See https://github.com/ipfs-shipyard/ipfs-companion/issues/886#issuecomment-634301352.

markg85 commented 4 years ago

Interesting issue! Yes, i did read https://github.com/ipfs-shipyard/ipfs-companion/issues/886#issuecomment-634301352

The original issue talks about this blog post: https://ipfs.io/ipns/blog.ipfs.io/2020-05-20-gossipsub-v1.1

That's - at the very least - a bug that should be fixed in the software that's used to make blog posts. A "dot" should not be part of the url except if it's an extension. URL's like that will break checks that are done solely on the extension. Which in this case is apparently happening.
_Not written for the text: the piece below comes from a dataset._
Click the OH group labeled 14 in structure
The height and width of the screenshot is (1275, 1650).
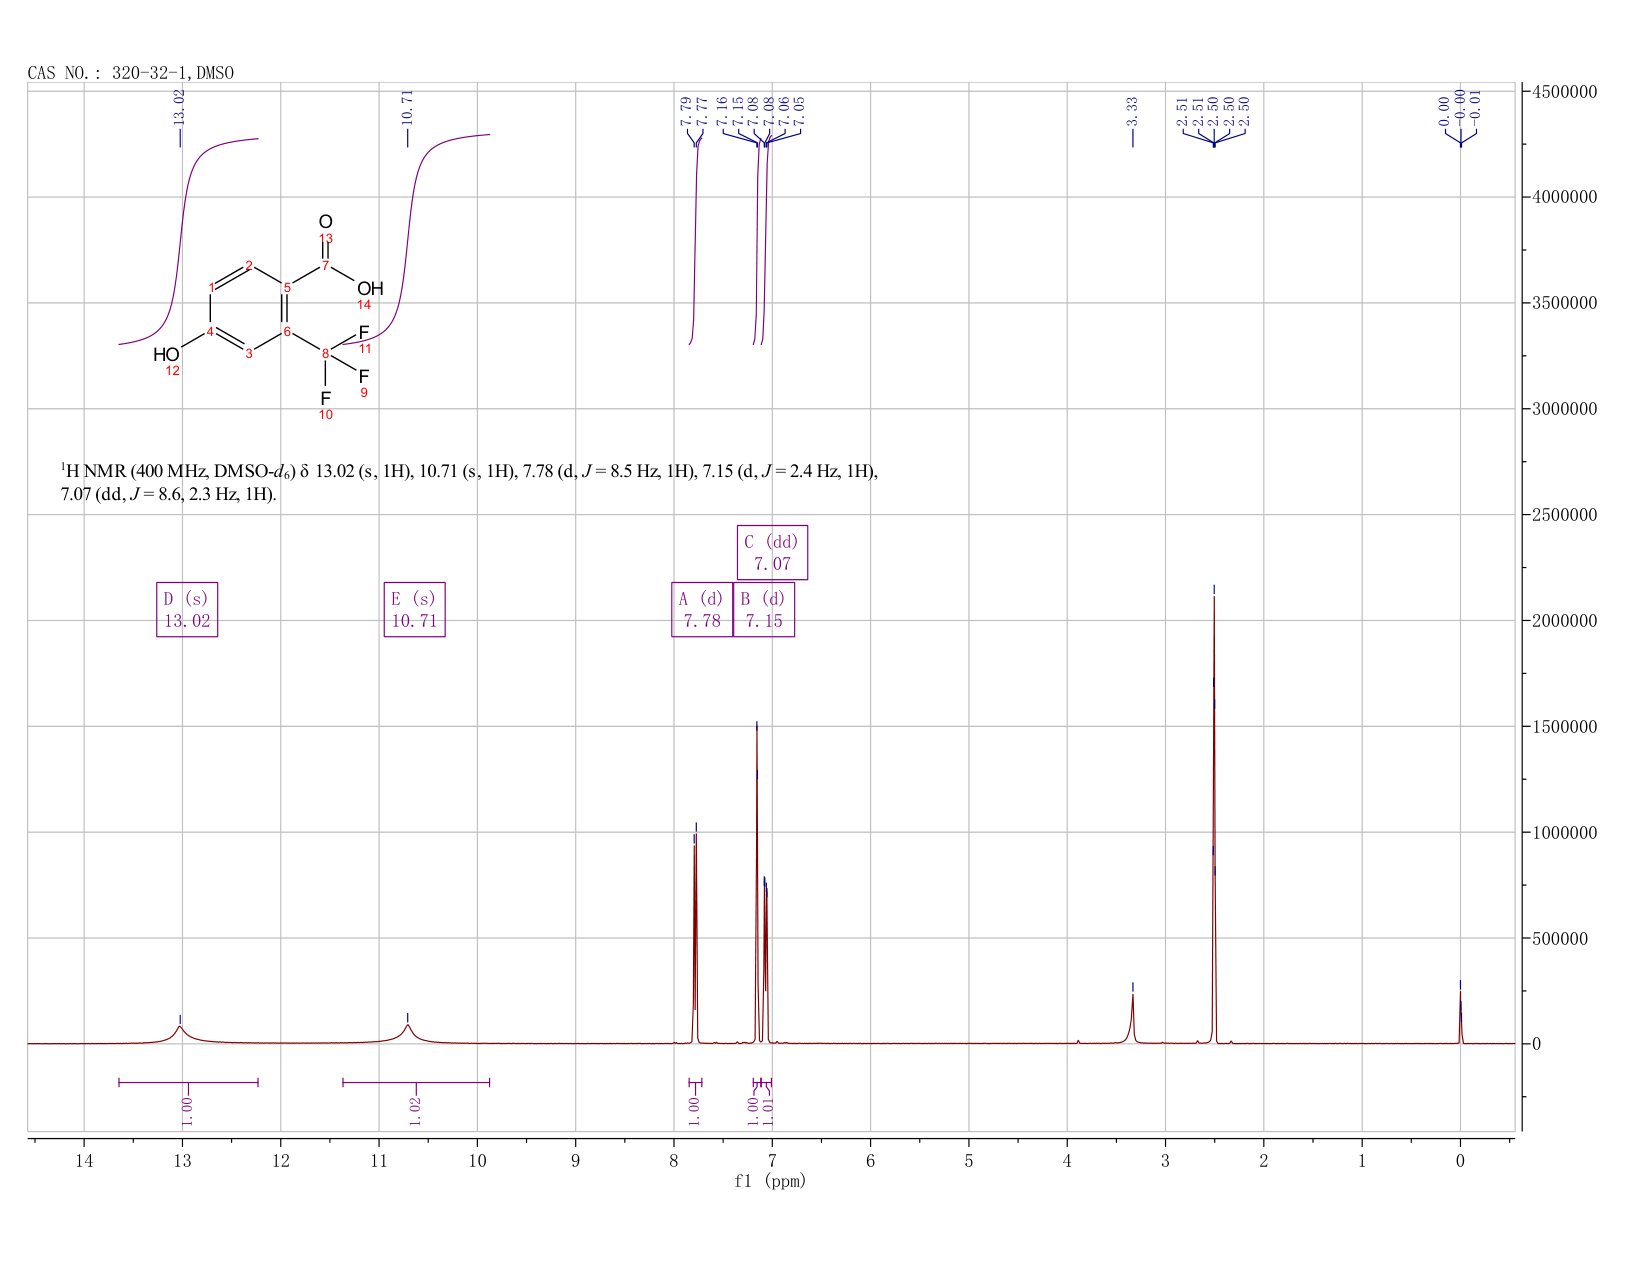tap(370, 289)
Next you have a difference of webservers and files. If a webserver serves a pages like that, the content type that the webserver also provides should be used. This is where things get wonky as when handling it through IPFS it's probably all handled as files. And if different nodes have different mime databases you might indeed get different results.

But there's a fix for that :) These kind of issues have been seen in the open source desktop world years ago (talking about KDE specifically). In that world (C++ with Qt) solutions have been made to get this fixed. In particular, this function is used these days: https://doc.qt.io/qt-5/qmimedatabase.html#mimeTypeForFile Look closely at the second argument. You can specify if you want to determine the mime-type by extension or content (or both).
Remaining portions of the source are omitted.